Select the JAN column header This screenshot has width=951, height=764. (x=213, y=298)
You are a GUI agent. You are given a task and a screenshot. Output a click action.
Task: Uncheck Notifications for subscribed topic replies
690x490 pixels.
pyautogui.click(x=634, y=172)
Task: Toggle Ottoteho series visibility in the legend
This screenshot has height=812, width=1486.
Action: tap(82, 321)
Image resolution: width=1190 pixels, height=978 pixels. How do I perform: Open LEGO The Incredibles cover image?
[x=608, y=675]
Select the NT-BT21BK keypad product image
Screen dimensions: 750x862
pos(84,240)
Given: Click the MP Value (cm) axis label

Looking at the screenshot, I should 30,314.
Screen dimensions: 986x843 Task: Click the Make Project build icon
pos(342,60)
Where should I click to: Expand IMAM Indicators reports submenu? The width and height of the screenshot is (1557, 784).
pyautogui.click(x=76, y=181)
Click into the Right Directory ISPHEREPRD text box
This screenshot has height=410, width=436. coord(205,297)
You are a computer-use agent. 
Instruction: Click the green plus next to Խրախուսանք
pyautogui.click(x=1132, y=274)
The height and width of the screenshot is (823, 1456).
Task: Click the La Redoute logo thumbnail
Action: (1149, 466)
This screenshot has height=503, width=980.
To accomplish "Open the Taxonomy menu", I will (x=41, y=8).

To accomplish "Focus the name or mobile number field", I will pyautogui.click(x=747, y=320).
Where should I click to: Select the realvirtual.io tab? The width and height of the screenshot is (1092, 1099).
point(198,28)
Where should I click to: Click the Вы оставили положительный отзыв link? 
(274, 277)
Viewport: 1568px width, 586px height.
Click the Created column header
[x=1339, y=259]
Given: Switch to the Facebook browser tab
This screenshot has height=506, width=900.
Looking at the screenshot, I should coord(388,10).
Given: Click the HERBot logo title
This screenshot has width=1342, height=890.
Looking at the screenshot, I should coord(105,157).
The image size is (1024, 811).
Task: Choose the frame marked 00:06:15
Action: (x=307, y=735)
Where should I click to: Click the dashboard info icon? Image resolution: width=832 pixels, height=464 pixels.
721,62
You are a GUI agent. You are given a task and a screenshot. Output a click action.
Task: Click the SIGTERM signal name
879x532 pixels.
+ + + + + + +
**ABOUT THIS EXERCISE**
Please output the lines of the listing above that fall in the stretch from the one with "This screenshot has height=503, width=980." through the one with "Given: Click the HERBot logo title", exactly and only those.

**SOLUTION TO THE PROBLEM**
This screenshot has height=503, width=980.
To accomplish "Open the Taxonomy menu", I will (x=41, y=8).

To accomplish "Focus the name or mobile number field", I will pyautogui.click(x=747, y=320).
Where should I click to: Select the realvirtual.io tab? The width and height of the screenshot is (1092, 1099).
point(198,28)
Where should I click to: Click the Вы оставили положительный отзыв link? 
(274, 277)
Viewport: 1568px width, 586px height.
Click the Created column header
[x=1339, y=259]
Given: Switch to the Facebook browser tab
This screenshot has height=506, width=900.
Looking at the screenshot, I should coord(388,10).
Given: Click the HERBot logo title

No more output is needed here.